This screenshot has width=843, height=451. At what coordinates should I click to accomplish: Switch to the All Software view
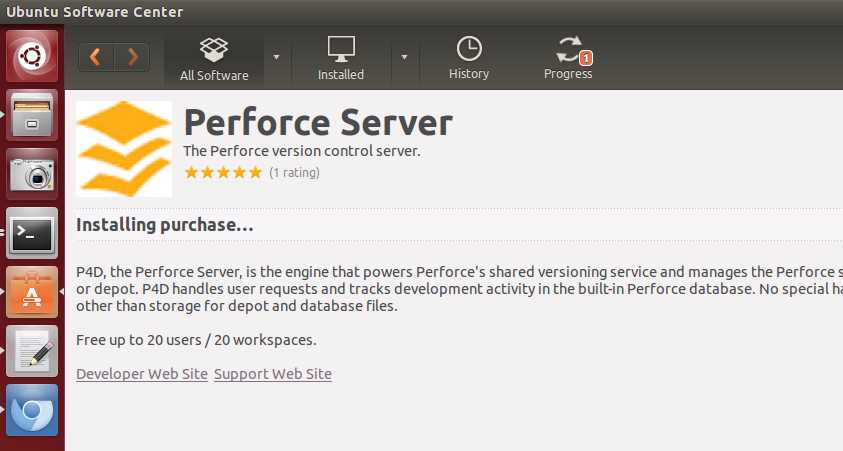coord(214,59)
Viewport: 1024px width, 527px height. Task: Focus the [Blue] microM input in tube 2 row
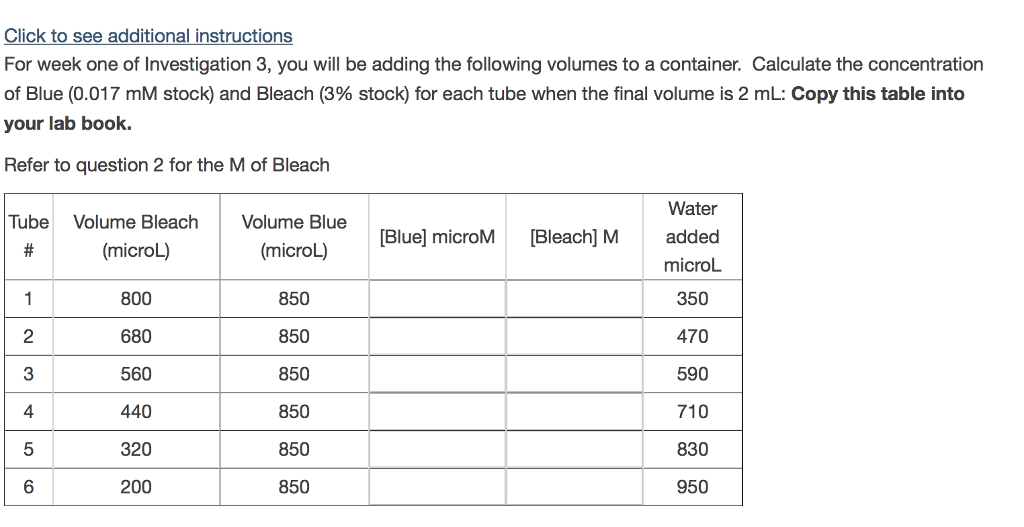point(437,337)
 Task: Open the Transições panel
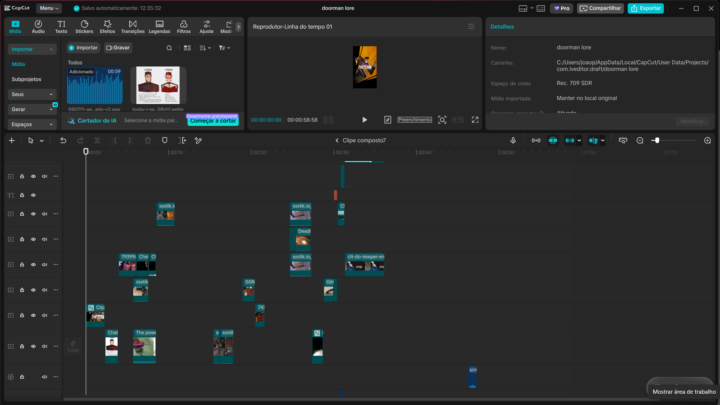point(133,27)
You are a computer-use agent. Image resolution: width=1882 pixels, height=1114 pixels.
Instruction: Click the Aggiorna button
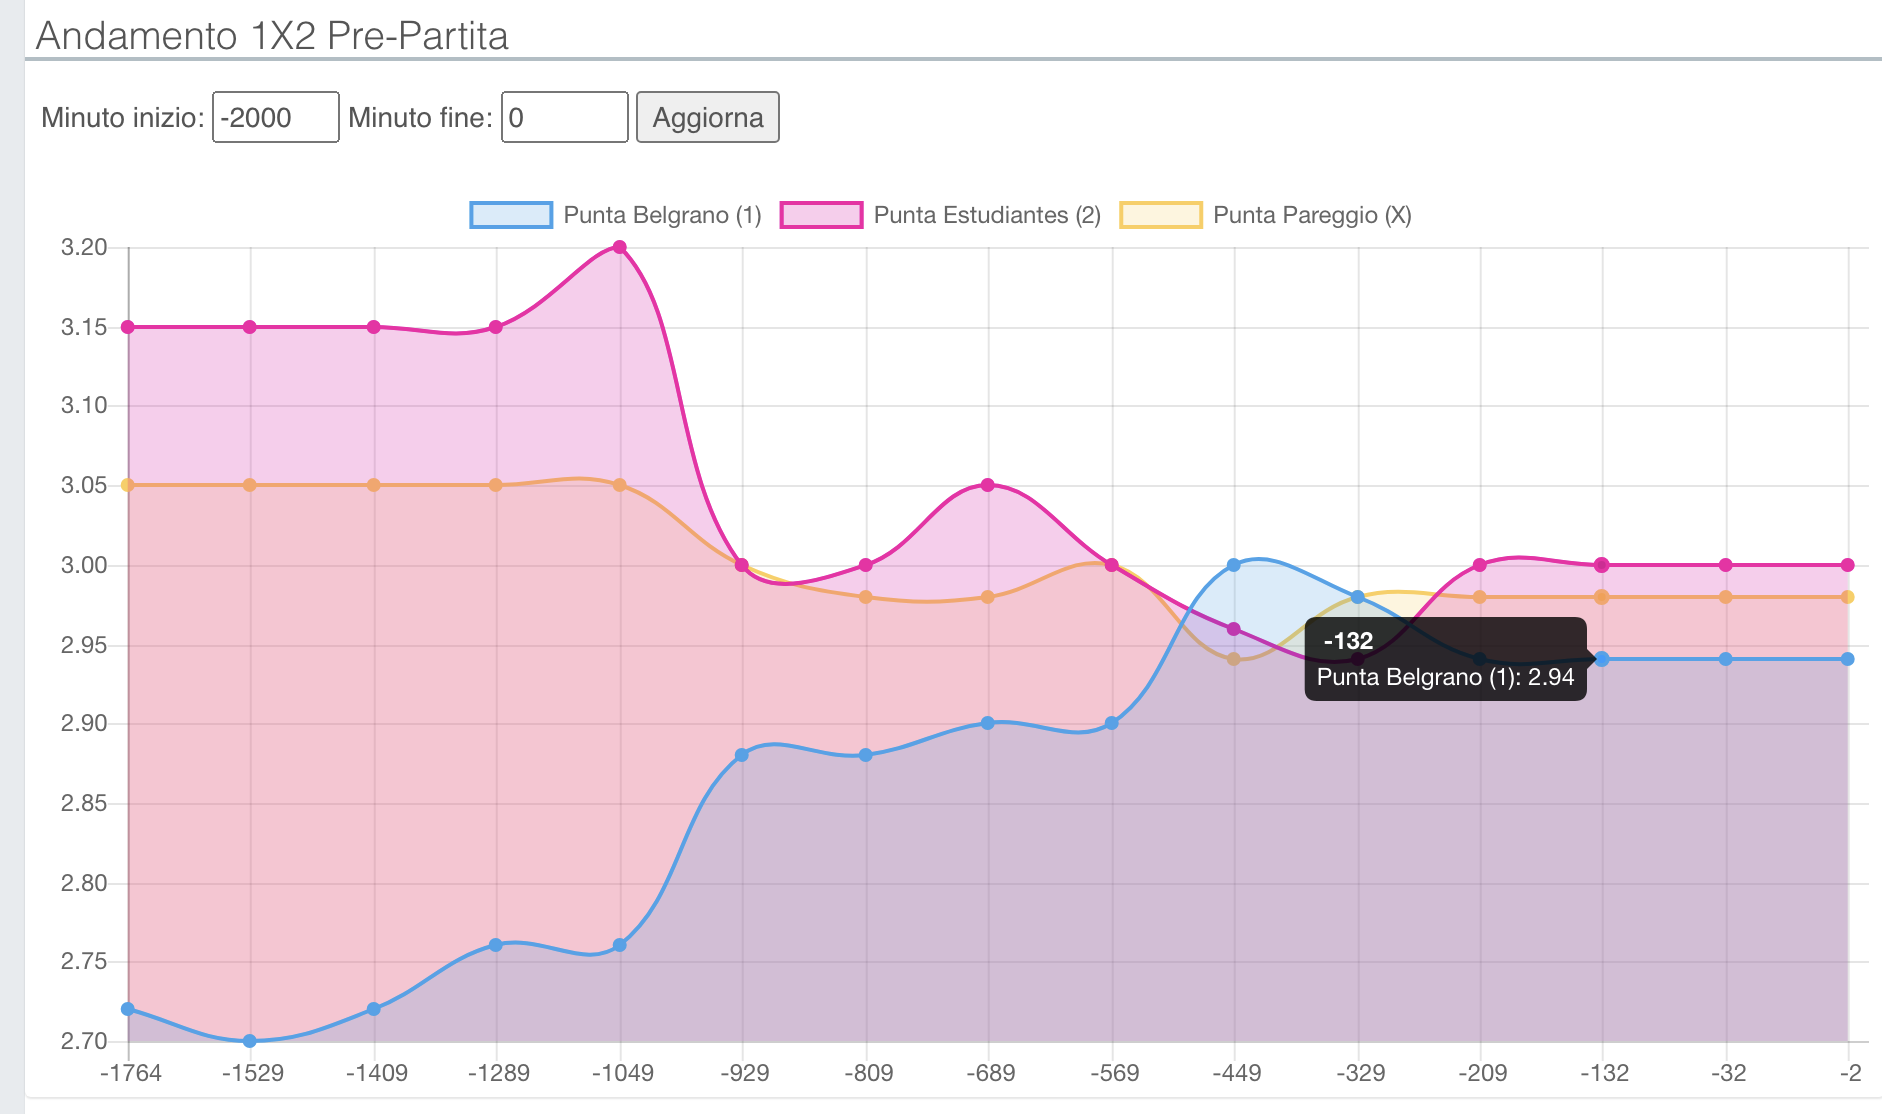click(x=707, y=118)
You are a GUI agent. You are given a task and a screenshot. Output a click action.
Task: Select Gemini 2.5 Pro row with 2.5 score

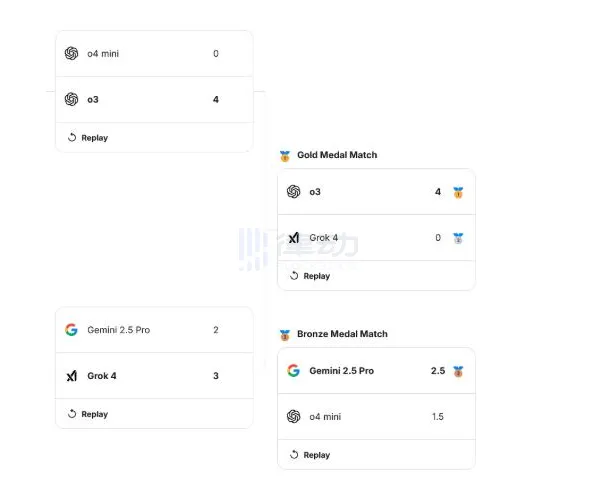[376, 371]
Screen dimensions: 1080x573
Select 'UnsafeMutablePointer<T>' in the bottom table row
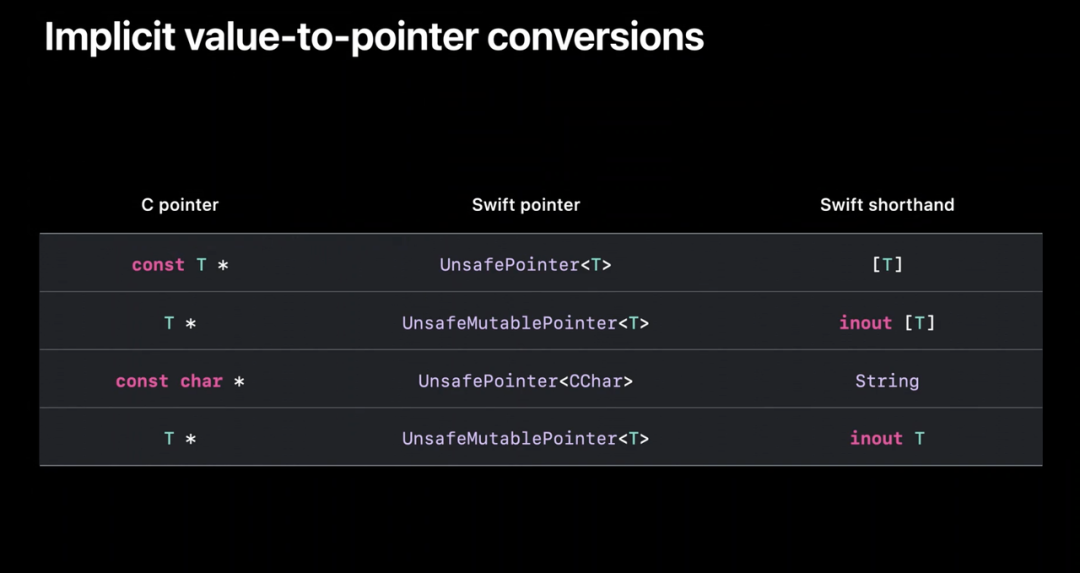526,439
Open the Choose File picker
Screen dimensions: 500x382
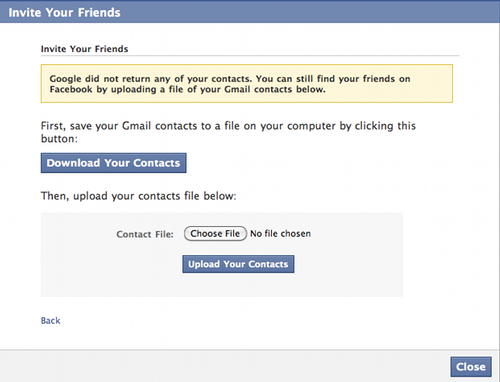[215, 234]
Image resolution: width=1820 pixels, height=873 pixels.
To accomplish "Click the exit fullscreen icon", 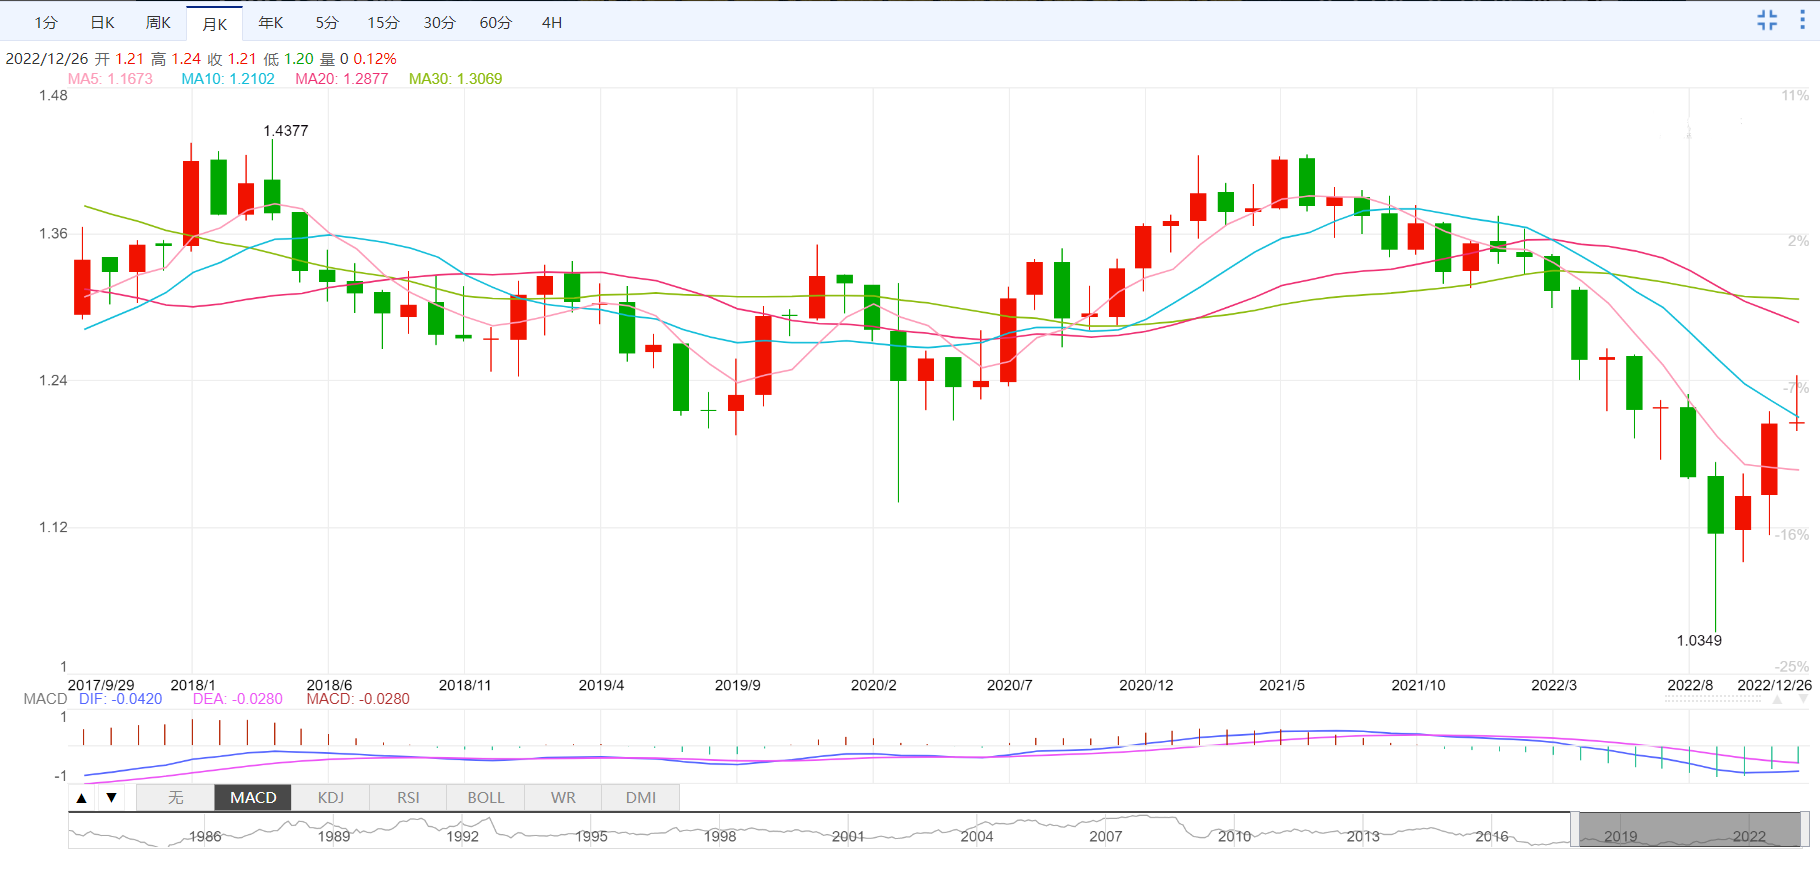I will tap(1767, 20).
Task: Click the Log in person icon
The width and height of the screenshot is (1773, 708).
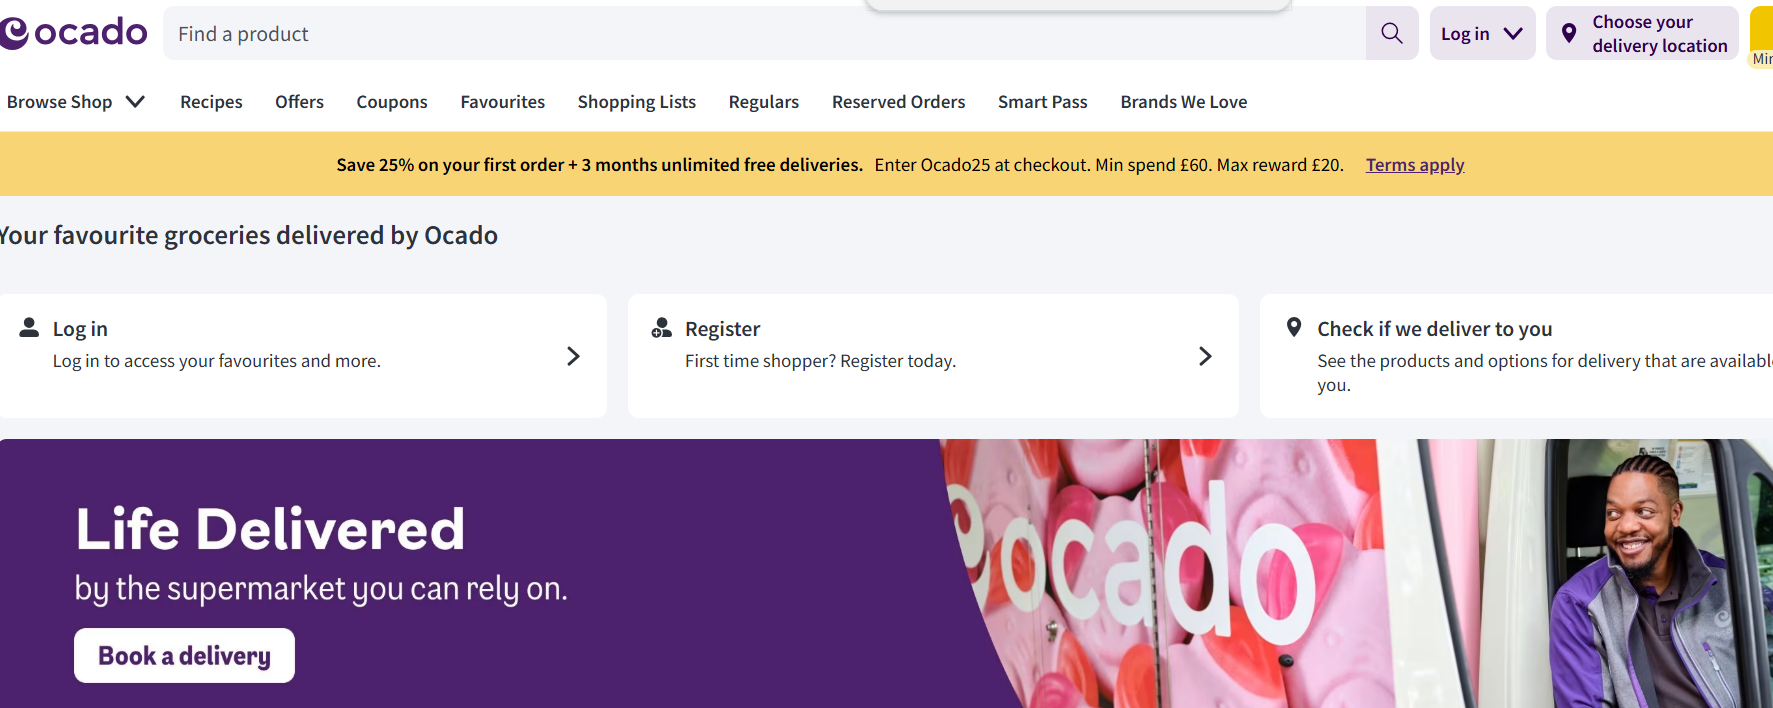Action: (30, 328)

....................

◆ **Directions for this task**
Each line of the material above that contains the word "agent" counts once; report the total and nothing else.

◆ **Answer section**
2